Vancouver (Colombie‑Britannique), le 25 avril 2012

En présence de madame la juge Snider

 

 

ENTRE :

 

LE MINISTRE DE LA CITOYENNETÉ ET DE L’IMMIGRATION

 

 

 

appelant

 

et

 

 

 

SHIRLEY J. WILLOUGHBY

 

 

 

intimée

 

 

 

MOTIFS DU JUGEMENT ET JUGEMENT

 

[1]               La demanderesse, Mme Shirley Willoughby, est devenue résidante permanente du Canada le 20 avril 2000. Le 18 juillet 2008, elle a présenté une demande de citoyenneté canadienne. Dans une décision datée du 16 mai 2011, un juge de la citoyenneté (le juge ou le juge de la citoyenneté) a approuvé la demande de Mme Willoughby. Plus précisément, malgré une absence de 745 jours du Canada au cours des quatre ans (1460 jours) ayant précédé sa demande, le juge a conclu que Mme Willoughby remplissait les exigences en matière de résidence prévues à l’alinéa 5(1)c) de la Loi sur la citoyenneté, LRC 1985, c C‑29 (la Loi sur la citoyenneté ou la Loi).

 

[2]               Le défendeur, le ministre de la Citoyenneté et de l’Immigration (le ministre), sollicite l’annulation de cette décision. Pour les motifs qui suivent, j’accueillerai le présent appel.

 

[3]               Il s’agit d’un appel fondé sur le paragraphe 14(5) de la Loi sur la citoyenneté. Ces appels sont présentés par voie de demande fondée sur le dossier soumis au juge de la citoyenneté et sont régis par les Règles des Cours fédérales, DORS/98‑106 (les Règles), se rapportant aux demandes (alinéa 300c) des Règles; Canada (Ministre de la Citoyenneté et de l’Immigration) c Wang, 2009 CF 1290, 360 FTR 1). Les décisions de la Cour ne sont pas susceptibles d’appel.

 

[4]               La citoyenneté est attribuée au demandeur qui satisfait aux critères énoncés à l’article 5 de la Loi sur la citoyenneté. Suivant l’alinéa 5(1)c), la personne qui demande la citoyenneté doit démontrer qu’elle a résidé au Canada pendant au moins trois ans au cours des quatre ans précédant la date de sa demande. Selon un courant jurisprudentiel de la Cour fédérale, le défaut de satisfaire au nombre de jours prévus par la Loi n’est pas fatal pour la demande.
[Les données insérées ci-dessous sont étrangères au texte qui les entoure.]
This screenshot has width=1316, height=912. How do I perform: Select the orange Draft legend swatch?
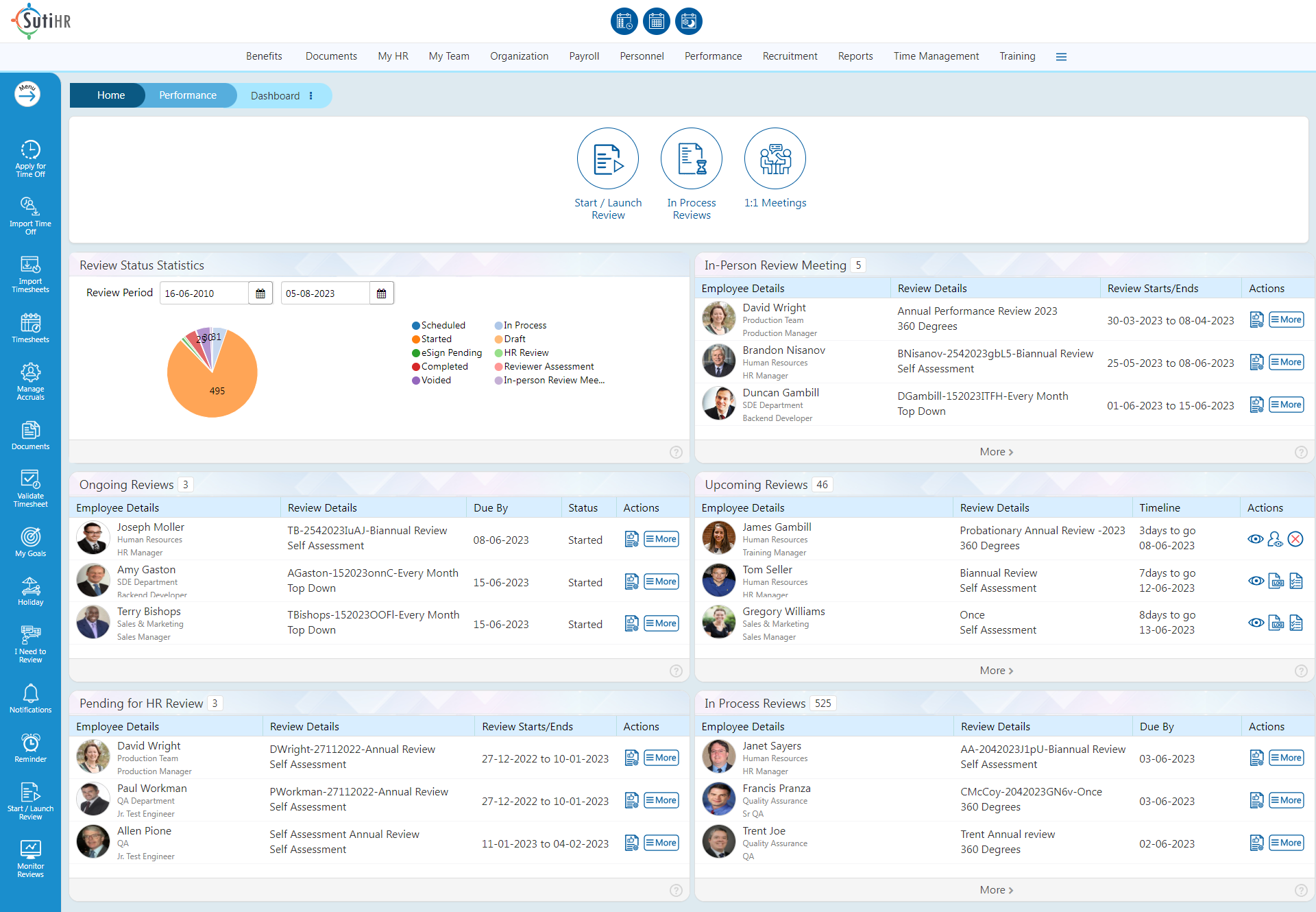click(x=499, y=339)
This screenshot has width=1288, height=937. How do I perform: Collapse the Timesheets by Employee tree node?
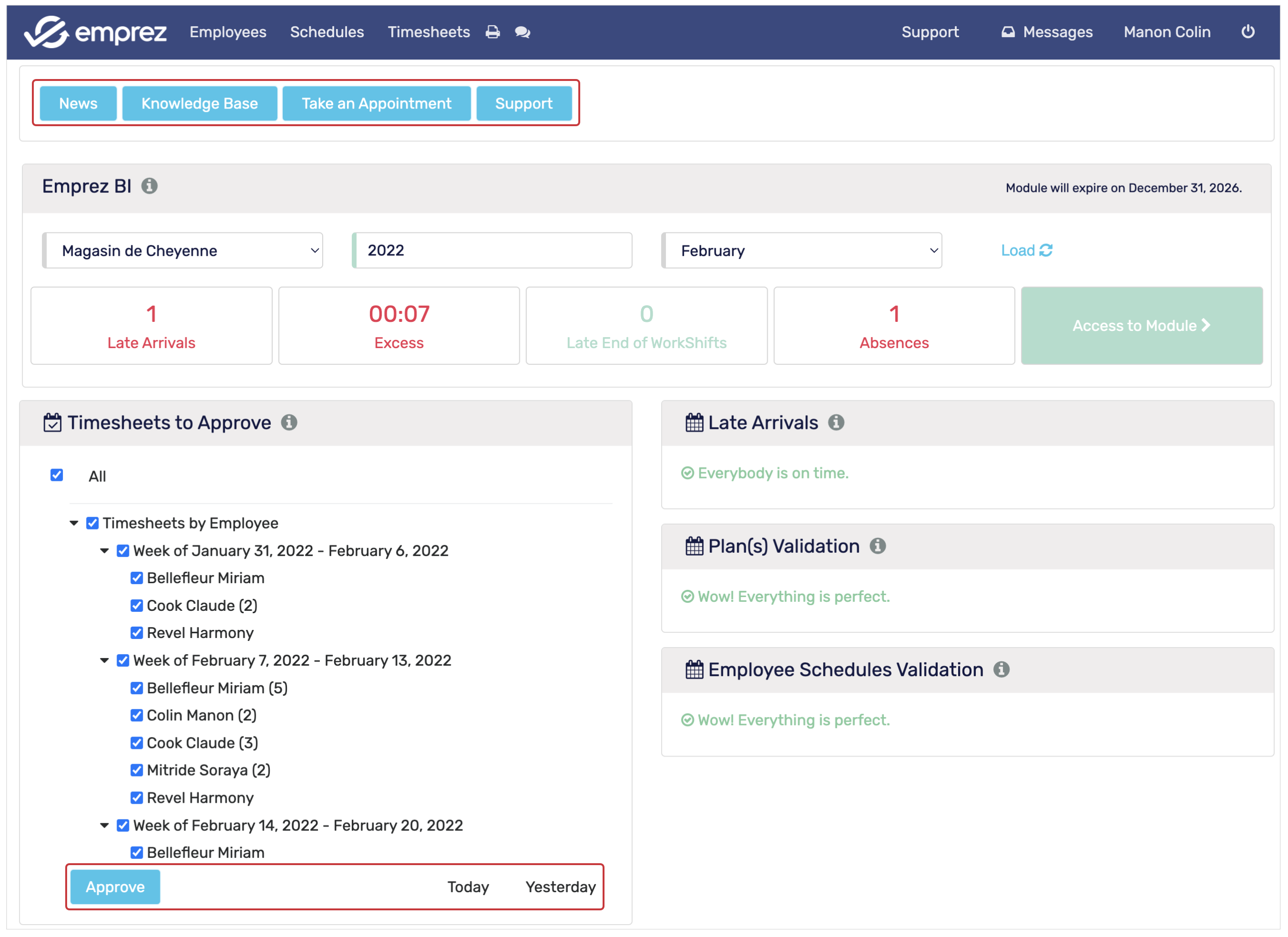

Cette approche qualitative a été formulée dans Affaire intéressant la Loi sur la citoyenneté et affaire intéressant Antonios E. Papadogiorgakis, [1978] 2 CF 208, aux pages 213 et 214 (1re inst), 88 DLR (3d) 243 [Papadogiorgakis] et exige simplement que le demandeur, qui ne respecte pas la condition des 1095 jours de résidence, démontre que le Canada est le pays où il vit normalement ou habituellement ou que le Canada est « le centre de son mode de vie ». Ce critère a été précisé par le juge Reed dans Koo (Re) (1992), [1993] 1 CF 286 (1re inst), [1992] ACF no 1107 [Koo]. Le critère établi dans la décision Koo, précitée, aux pages 293 et 294, et appliqué pour la première fois par le juge Reed, impose au juge de la citoyenneté d’analyser six facteurs en vue d’établir si le demandeur a « centralisé son mode d’existence » au Canada et satisfait ainsi à la condition de résidence, et ce, même s’il y a été présent moins que les 1095 jours requis.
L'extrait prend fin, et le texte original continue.